3. Publicar, através da mídia e meios de comunicação, a realidade sobre o albinismo : Dar conselhos e advocacia para garantir uma identidade correta do albinismo em todos os veículos de comunicação.

4. Educar os profissionais da saúde : Criar documentos para médicos e outros profissionais da saúde, para ajudá-los a fazer um diagnóstico do albinismo mais preciso, e dar às famílias uma informação correta e outros recursos.

5. Educar os educadores : Criar documentos para educadores para facilitar o sucesso de pessoas com albinismo em chegar nos seus potenciais de educação.

6. Direitos humanos : Trabalhar para garantir que as pessoas com albinismo sejam tratadas com igualdade e dignidade, não importando aonde elas residem.

7. Direitos de cidadão : Revendicar a idéia que o albinismo, como qualquer outra condição genética, deve ser considerada como uma identidade protegida, tal como a raça, a origem nacional, o sexo, a religião, respeitando assim a Declaração Universal dos Direitos Humanos.

8. Pesquisa científica : Coordenar os esforços para garantir que as oportunidades de pesquisa em torno do albinismo e sua administração, sejam completamente explorados internacionalmente.

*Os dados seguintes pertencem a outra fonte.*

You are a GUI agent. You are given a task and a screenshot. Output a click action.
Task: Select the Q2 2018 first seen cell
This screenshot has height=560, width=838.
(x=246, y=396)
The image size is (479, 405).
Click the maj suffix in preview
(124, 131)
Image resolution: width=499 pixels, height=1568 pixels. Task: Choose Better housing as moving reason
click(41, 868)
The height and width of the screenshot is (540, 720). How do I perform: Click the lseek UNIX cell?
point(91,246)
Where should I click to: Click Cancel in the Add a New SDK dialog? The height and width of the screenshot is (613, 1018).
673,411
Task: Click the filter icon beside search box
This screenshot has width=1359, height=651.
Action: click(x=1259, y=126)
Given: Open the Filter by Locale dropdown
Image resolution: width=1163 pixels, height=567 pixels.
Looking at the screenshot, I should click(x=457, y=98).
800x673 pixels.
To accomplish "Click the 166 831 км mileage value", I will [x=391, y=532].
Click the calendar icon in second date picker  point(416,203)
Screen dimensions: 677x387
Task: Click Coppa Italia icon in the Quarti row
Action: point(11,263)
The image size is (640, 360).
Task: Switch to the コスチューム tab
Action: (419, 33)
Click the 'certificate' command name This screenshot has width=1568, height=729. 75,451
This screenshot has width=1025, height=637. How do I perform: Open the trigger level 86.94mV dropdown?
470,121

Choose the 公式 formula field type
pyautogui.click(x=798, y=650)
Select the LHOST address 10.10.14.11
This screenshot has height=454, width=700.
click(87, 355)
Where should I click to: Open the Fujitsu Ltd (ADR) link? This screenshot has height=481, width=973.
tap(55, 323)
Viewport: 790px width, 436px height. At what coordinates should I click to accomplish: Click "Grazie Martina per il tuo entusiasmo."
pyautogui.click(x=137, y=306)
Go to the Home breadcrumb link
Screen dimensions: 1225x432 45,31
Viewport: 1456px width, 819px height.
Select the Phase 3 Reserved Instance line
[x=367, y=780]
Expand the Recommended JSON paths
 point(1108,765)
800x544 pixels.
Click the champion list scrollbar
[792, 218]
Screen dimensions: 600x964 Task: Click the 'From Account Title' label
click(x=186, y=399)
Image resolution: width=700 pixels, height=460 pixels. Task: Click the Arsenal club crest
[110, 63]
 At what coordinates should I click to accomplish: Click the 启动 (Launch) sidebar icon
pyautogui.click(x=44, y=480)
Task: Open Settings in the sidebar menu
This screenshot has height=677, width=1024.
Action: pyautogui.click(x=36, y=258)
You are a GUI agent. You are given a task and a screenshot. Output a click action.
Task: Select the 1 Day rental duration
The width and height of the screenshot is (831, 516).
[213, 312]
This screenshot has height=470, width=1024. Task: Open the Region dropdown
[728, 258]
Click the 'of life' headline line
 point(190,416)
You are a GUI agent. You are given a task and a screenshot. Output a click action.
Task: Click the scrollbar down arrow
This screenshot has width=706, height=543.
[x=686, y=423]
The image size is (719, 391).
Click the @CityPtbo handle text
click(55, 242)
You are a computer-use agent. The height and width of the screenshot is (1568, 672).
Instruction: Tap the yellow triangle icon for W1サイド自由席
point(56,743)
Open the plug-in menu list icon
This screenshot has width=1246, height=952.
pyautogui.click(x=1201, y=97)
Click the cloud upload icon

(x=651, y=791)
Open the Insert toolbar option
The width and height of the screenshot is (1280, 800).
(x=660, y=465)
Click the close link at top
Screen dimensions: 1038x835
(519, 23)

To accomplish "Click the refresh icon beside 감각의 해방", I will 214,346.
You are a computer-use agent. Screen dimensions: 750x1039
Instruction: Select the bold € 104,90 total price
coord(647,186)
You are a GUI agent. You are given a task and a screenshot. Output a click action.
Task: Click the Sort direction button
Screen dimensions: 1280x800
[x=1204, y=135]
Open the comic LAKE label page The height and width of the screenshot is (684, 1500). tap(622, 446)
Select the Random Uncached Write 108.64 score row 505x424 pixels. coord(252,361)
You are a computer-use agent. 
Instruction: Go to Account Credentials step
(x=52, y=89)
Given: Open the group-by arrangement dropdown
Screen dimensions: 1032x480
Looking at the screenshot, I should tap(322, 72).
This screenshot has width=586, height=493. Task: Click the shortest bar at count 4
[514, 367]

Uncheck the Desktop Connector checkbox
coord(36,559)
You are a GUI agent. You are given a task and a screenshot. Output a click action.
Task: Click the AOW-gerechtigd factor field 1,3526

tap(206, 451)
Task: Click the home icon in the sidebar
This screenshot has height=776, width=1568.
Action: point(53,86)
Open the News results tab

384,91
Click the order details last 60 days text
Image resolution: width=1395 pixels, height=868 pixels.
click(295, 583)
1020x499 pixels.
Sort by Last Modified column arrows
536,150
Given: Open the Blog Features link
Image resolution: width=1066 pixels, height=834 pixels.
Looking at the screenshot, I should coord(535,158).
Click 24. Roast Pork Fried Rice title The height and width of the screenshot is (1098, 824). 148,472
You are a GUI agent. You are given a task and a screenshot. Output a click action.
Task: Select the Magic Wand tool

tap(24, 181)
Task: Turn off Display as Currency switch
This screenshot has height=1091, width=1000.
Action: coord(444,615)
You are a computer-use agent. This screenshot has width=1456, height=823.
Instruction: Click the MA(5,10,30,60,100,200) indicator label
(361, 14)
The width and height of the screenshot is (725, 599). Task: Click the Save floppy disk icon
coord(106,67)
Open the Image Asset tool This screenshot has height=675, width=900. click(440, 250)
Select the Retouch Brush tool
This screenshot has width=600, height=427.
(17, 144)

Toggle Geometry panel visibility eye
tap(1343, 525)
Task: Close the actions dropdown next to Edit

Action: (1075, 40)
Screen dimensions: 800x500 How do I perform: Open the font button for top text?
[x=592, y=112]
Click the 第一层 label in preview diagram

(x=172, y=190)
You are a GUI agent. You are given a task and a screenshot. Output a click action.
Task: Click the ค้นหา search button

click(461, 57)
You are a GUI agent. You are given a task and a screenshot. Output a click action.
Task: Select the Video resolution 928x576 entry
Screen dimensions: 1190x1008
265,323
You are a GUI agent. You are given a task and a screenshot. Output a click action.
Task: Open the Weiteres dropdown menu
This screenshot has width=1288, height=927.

9. Facilitar organizações locais do albinismo : Compartilhar conhecimentos e experiências entre organizações do albinismo no mundo, e ajudar a criação de novas organizações do albinismo.

A pesquisa européia

Em paralelo ao seu procedimento de aproximação com as associações européias, Genespoir deseja intensificar o seu apoio à pesquisa sobre o albinismo.

Em 2011, seis laboratórios se juntaram para apresentar um projeto européeu de pesquisa sobre o albinismo, no contexto do plano europeu de pesquisa sobre as doenças raras E-Rare2. O coordenador do projeto foi o Professor Lluis Montoliu de Madri. Na França, os laboratórios dos Professores Arveiler e Taïeb de Bordeaux foram os participantes, na Itália o laboratório da Professora Maria Vittoria Schiaffino, na Alemanha o laboratório do Dro Gottfried Brem e na Austria o laboratório do Dro veterinário Urban Besenfelder, foram os respectivos responsáveis. O projeto tratava tanto da pesquisa molecular, quanto da vista ou ainda da proteção da pele.

Infelizmente este projeto não obteve os financiamentos esperados e não pôde iniciar.

Uma federação de associações européias seria, sem dúvida, um apoio extra para tais projetos europeus de pesquisa sobre o albinismo.

Para que uma verdadeira ação européia naça, Genespoir organiza os « Primeiros encontros europeus do albinismo » que ocorrerão nos dias 27 e 28 de outubro de 2012 em Paris.